## Work to be completed
Repeat every entry exactly. Pictures stay out.

## Supplied entries
━━━━

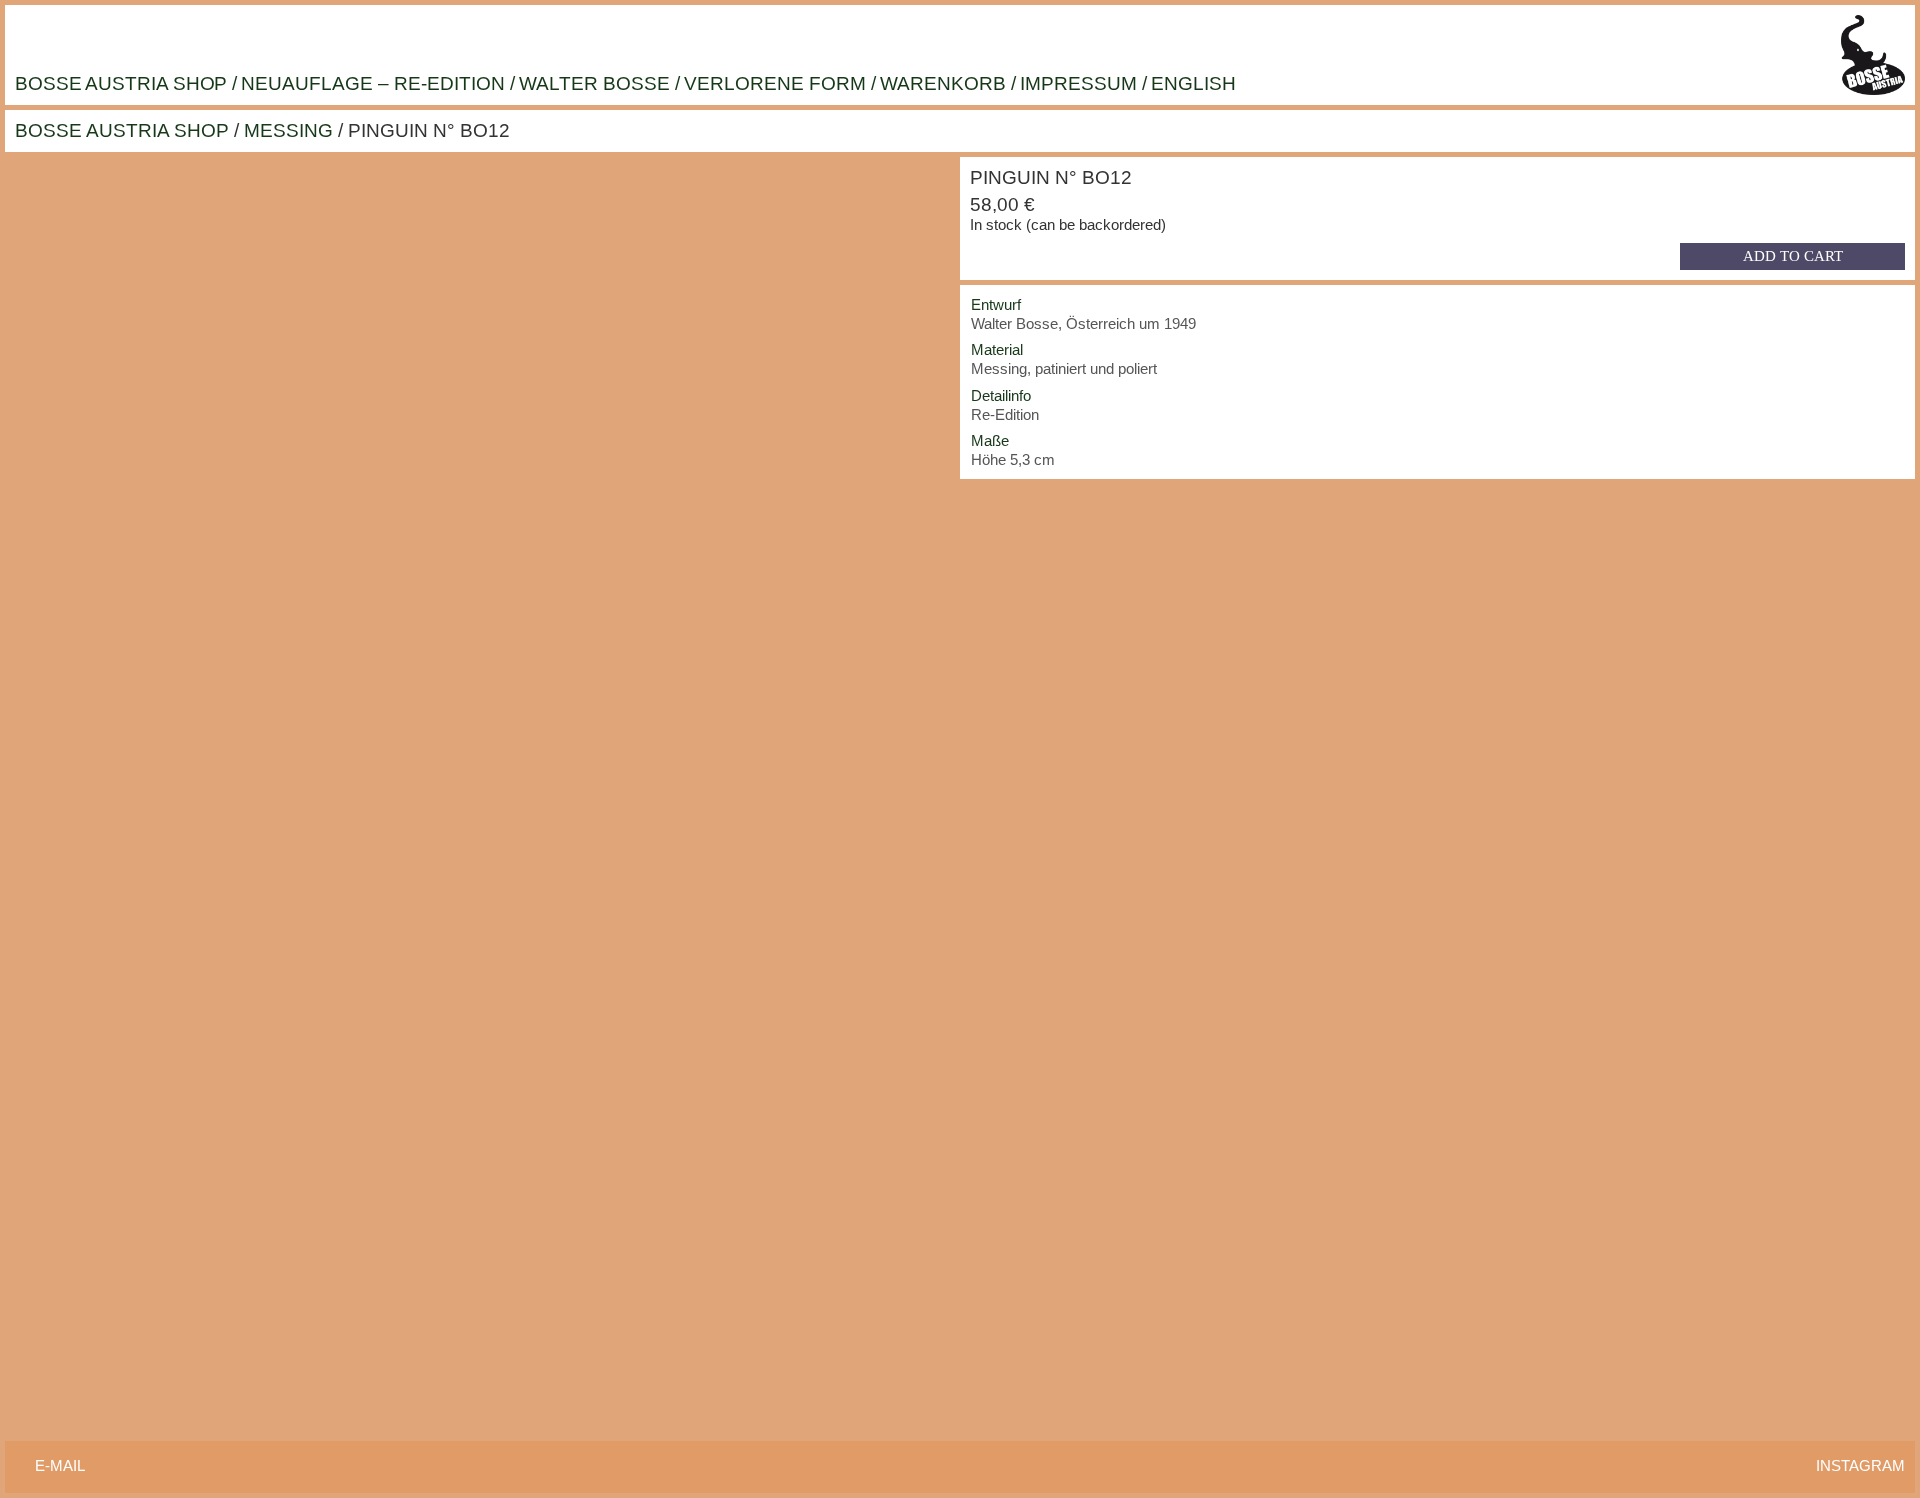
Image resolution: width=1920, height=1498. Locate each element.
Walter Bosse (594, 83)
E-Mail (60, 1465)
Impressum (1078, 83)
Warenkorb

━━━━

## Exercise result
Image resolution: width=1920, height=1498. Locate each element.
Walter Bosse (594, 83)
E-Mail (60, 1465)
Impressum (1078, 83)
Warenkorb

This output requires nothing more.